In my experience with financial computations, especially when it comes to loans and investments, having a solid understanding of the tools at your disposal is crucial. That’s where Excel’s PMT function comes into play. It’s a powerful feature which does the heavy lifting by calculating periodic payments required to settle a loan or an investment. The beauty of this function, which also exists in VBA (Visual Basic for Applications), is its utility across different domains, be it for personal finance management or for business-related financial planning.
The PMT function considers a constant interest rate and payment period, simplifying the otherwise complicated task of figuring out your monthly financial commitments. Whether you’re penning down a VBA script in Excel or projecting financial outcomes in a business report, understanding how the PMT function works can immensely streamline the process of managing and predicting cash flows.
Syntax
Here’s how I frame my formula:
- Rate: my interest rate per period
- Nper: my total number of payment periods
- Pv: my principal value (loan or investment)
- Additional, optional parameters:
- [Fv]: my future value goal (default is 0)
- [Due]: my payment timing (start or end of period)
Arguments
In dealing with financial functions, especially when I’m calculating payments for a loan or an investment, I pay special attention to several key arguments:
- Rate: I use the interest rate per period.

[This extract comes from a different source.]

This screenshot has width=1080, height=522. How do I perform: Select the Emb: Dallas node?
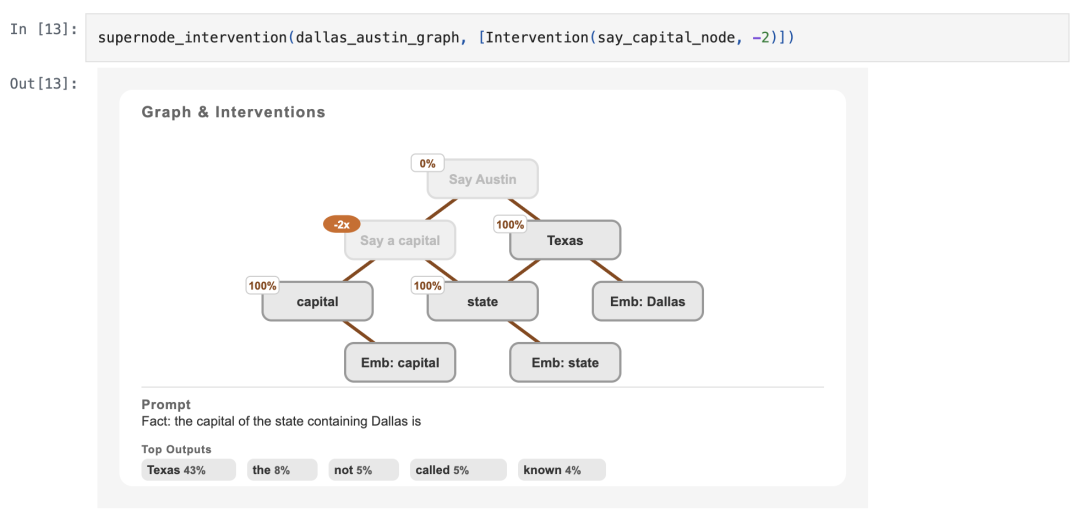click(648, 301)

If my annual interest rate (APR) is 10 percent, and payments are monthly, my rate is 0.1/12.
- Nper: This is where I count the total number of payment periods. For an annual loan paid monthly, I’d have 12 payment periods per year.
- PV (Present Value): This tells me the principal amount of my loan or investment.

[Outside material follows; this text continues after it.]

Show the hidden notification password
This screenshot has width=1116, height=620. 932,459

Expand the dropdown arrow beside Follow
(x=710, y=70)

Additionally, there are a couple of optional arguments:
- [FV] (Future Value): I set this to what I expect to owe or own after the last payment. It’s set to 0 if I omit it.
- [Due]: Here’s where I indicate the timing of payments. ‘0’ means payments are due at the end of the period, and ‘1’ means they are due at the beginning. If I don’t specify, it defaults to ‘0’.
Example
In one of my recent projects, I wrote some VBA code to figure out monthly payments. Here’s how I did it:
Sub example_PMT()
' Calculate monthly loan payment
Dim monthlyPayment As Currency
monthlyPayment = Pmt(0.08 / 12, 5 * 12, 98000)
' Display result in cell A9
Range("A9").Value = monthlyPayment
End Sub
All I did was use the PMT function to calculate the payment amount. I started by converting the annual interest rate to a monthly rate by dividing by 12. I also converted the loan duration to months by multiplying the years by 12. After running the code, I found that I needed to pay $1,987.09 each month.
Keep in mind, the actual output such as the 1987.09 I mentioned would appear in the designated cell in Excel, which in my example was cell A9. It’s quite a nifty way to quickly get the numbers you need for any financial planning or loan payments.
Notes
- In Excel, #NUM! pops up if I set nper (total periods) to zero in financial functions—it’s not a number game.
- For PMT, PPMT, IPMT, remember: PMT calculates periodic payment, PPMT addresses principal, IPMT targets interest.
- Keep track of units: mixing years and months messes up calculations—consistency equals clarity.
- Investments: entering a negative number for pv (present value) reflects cash outflow (e.g., initial deposit).
- Savings or annuity scenarios: a positive number shows regular deposits or equal cash flows coming in.
- Cash flows: Remember, money going out (payments, fees) is negative; money coming in (savings gains, dividend checks) is positive.
- Using Excel (2019/2016/2013), always format currency correctly for a clean money format—it keeps my cash balance on point.